Background: The timing of the cell division in Escherichia coli is highly regulated, but its mechanism has not been identified. Previously we have found that the cfcA1 mutation uncouples DNA replication and cell division and elevates the frequency of cell division. We further analysed the structure and the role of the cfc genes of cfcA11, a derivative of cfcA1, and another cfc mutant, cfcB1.
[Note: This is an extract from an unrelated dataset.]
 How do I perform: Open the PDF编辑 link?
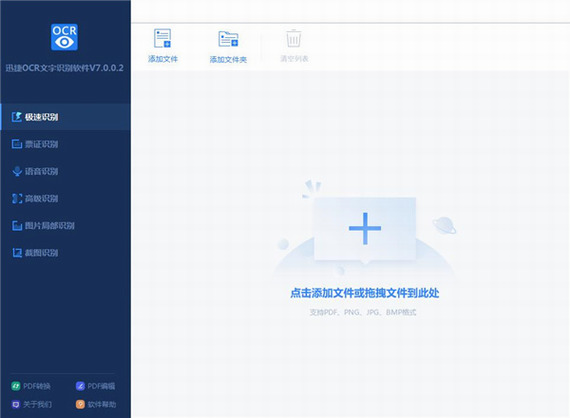[96, 386]
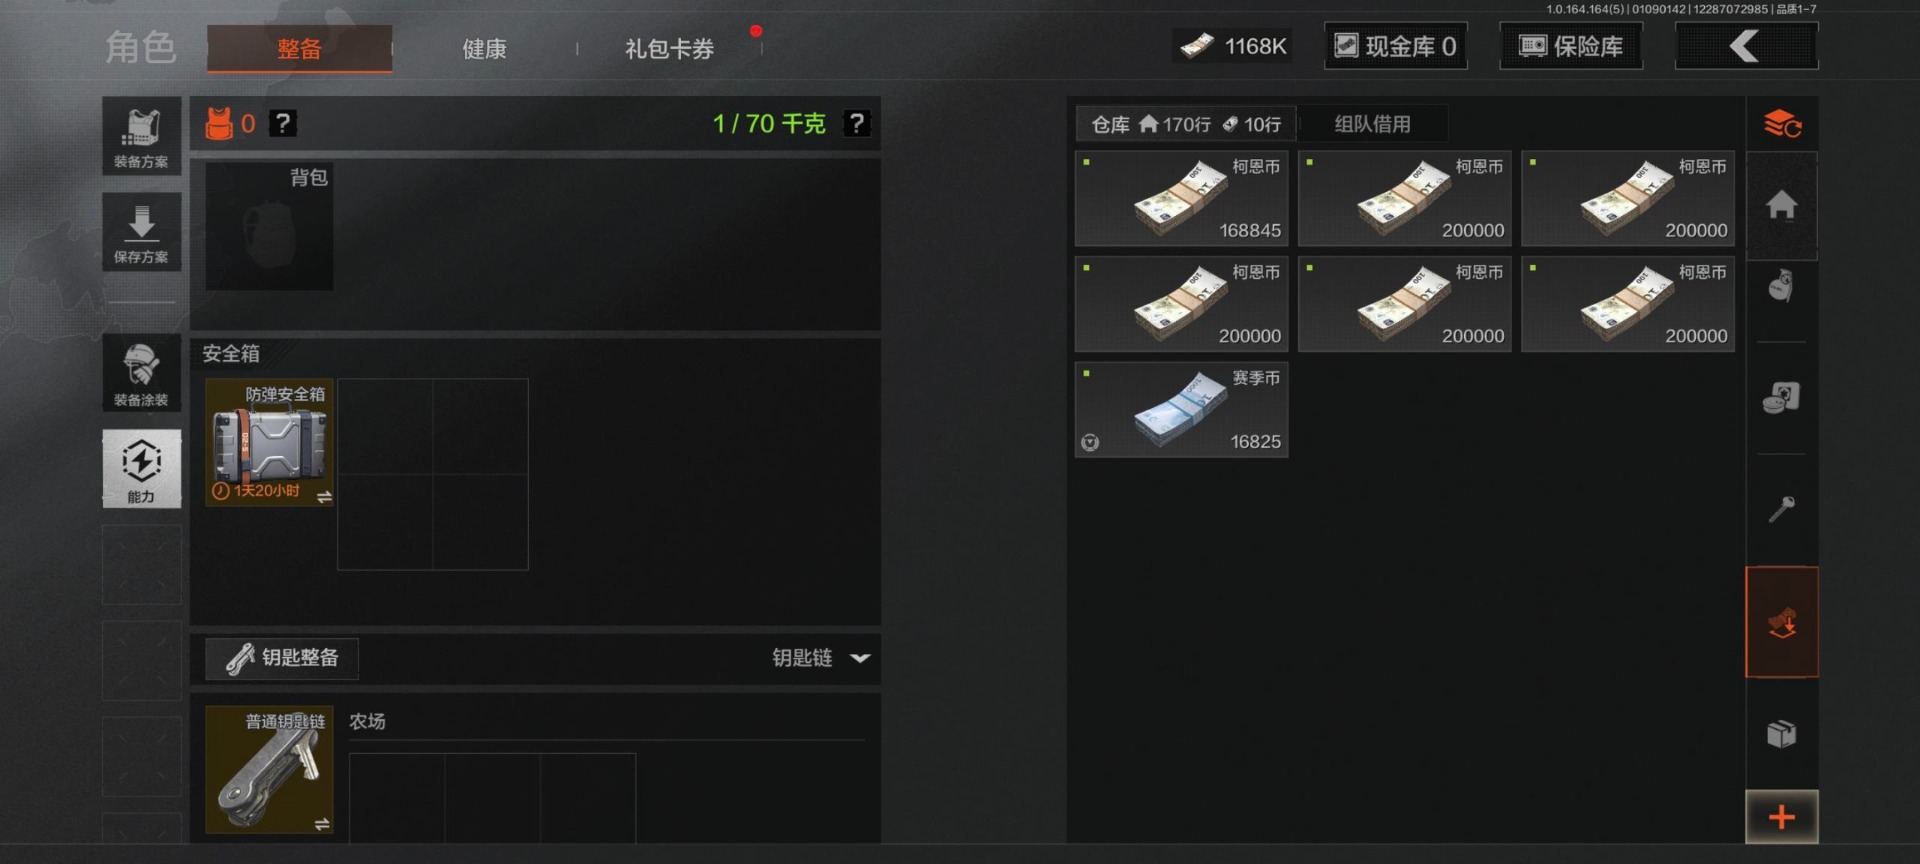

Results: The cfc mutants divided prior to the ordinary stage of cell division and produced many small cells with nucleoid. However, the cells grew exponentially, and the length of a cell cycle and the initiation mass for chromosome replication were not altered by the cfc mutations. These properties resulted from a reduction of the period between the nucleoid division and the cell division in a cell cycle, and a compensatory lengthening of the period between the cell division and the initiation of the next round of DNA replication. CfcA11 has a mutation in glySa which encodes the alpha-subunit of glycyl-tRNA synthetase, and cfcB1 has an IS2 insertion in apaH which encodes Ap4A hydrolase. The cfc properties of both cfc mutants were suppressed by a multicopy plasmid carrying apaH+, and the intracellular level of Ap4A in cfcA1 was 15-fold higher, and cfcB1 was 100-fold higher than their parent. Experiments using wild-type cells showed that a high level of Ap4A caused early cell division, and that a low level of Ap4A caused delayed cell division.
Conclusion: Ap4A is a signal for the induction of cell division. High levels of Ap4A are responsible for the initiation of cell division. The glyS mutation permits an efficient synthesis of Ap4A.